■ **Excerpted text**:

◇ ◇ ◇

The Premier League and the Professional Game Match Officials Limited (PGMOL) – the body responsible for referees – are prepared to lobby IFAB for a change in the handball law.
Premier League clubs met remotely on Tuesday to discuss the handball ruling and asked the PGMOL to “change their approach” to how they interpret handball decisions.
The stricter rules have generated fierce debate after a weekend of controversy, and the Premier League would like to see a more subjective approach to refereeing handball for the remainder of this season.
The Premier League is now understood to be discussing the section of the law about the hand or arm being above shoulder height with the game’s lawmakers – the International Football Association Board (IFAB).
However, the handball law (Law 12) cannot be removed or changed in the middle of a campaign and with IFAB scheduled to hold their next AGM in March, any amendments to the laws of the game would not come into effect until June 1.
Referee Peter Bankes awarded Newcastle a penalty in the 95th minute at Tottenham on Sunday, after consulting with VAR and checking the pitchside monitor following Andy Carroll’s header into the back of Eric Dier’s arm. The decision came despite Dier’s back being turned and the header from Carroll being from close range.
Despite feeling Dier’s handball would remain a penalty under Law 12 this season, the Premier League want to get to a position in the future where that incident would not be penalised.
The Premier League has asked referees to be more subjective in their decision making, rather than rigidly applying the law, while requesting referees consider how close a player is to the ball when it hits them and whether a player’s arm is in an “unnatural” position. They also wanted reassurance that match officials watch incidents on pitchside monitors in “real time”.
They will also be asked to take into account the player’s ability to react, and whether the contact with the arm blocks a direct shot at goal.
Newcastle’s controversial spot-kick at Spurs followed an equally highly-criticised decision to award Everton a penalty for handball at Crystal Palace on Saturday.

◇ ◇ ◇

Collection entries:
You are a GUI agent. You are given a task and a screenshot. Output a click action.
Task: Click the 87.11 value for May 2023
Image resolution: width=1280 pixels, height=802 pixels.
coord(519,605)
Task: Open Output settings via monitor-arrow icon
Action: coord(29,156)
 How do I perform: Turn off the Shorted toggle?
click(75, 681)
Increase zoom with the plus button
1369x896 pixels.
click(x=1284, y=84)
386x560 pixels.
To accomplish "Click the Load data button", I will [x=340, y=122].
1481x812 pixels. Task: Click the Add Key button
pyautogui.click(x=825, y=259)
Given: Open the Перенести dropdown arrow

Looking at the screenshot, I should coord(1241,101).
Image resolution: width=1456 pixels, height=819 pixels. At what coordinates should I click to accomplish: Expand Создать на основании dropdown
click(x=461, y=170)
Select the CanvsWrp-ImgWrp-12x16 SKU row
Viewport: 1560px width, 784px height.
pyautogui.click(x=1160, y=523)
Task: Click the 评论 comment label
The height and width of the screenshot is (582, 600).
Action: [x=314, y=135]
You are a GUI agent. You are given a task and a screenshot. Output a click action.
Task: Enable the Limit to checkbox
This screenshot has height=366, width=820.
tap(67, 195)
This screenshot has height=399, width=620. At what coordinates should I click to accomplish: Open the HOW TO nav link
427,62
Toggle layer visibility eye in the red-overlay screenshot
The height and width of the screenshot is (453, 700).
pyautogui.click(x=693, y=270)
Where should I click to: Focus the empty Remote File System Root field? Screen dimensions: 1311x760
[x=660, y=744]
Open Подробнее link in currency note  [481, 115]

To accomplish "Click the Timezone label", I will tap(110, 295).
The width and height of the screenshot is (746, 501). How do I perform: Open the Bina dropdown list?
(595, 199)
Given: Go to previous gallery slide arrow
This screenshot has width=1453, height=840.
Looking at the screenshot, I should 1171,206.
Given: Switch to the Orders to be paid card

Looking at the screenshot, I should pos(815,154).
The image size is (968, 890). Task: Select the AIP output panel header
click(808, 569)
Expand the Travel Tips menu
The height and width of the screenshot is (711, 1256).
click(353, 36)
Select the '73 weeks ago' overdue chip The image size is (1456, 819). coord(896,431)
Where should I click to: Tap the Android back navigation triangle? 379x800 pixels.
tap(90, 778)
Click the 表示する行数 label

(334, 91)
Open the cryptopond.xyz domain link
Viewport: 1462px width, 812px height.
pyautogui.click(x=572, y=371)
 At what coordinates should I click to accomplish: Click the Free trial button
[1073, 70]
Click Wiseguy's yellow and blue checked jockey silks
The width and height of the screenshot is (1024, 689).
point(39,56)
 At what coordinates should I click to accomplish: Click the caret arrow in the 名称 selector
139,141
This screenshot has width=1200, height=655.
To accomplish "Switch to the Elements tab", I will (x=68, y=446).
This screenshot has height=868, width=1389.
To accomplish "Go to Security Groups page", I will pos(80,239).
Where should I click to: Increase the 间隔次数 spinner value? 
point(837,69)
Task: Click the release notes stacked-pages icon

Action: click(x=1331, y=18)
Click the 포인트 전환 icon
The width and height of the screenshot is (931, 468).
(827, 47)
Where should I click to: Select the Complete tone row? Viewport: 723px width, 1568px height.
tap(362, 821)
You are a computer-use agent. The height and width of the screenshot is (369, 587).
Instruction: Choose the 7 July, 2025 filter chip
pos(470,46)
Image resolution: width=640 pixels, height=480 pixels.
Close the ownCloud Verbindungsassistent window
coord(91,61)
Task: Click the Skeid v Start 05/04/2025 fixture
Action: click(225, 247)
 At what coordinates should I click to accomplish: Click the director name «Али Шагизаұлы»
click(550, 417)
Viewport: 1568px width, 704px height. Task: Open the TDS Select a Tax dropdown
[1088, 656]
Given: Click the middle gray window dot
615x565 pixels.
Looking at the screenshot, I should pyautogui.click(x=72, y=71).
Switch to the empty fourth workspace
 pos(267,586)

◇ ◇ ◇

■ **What needs to be done**:
In the handball article, which referee awarded Newcastle a penalty at Tottenham on Sunday? None of this data is needed.

■ **Answer in full**:
Peter Bankes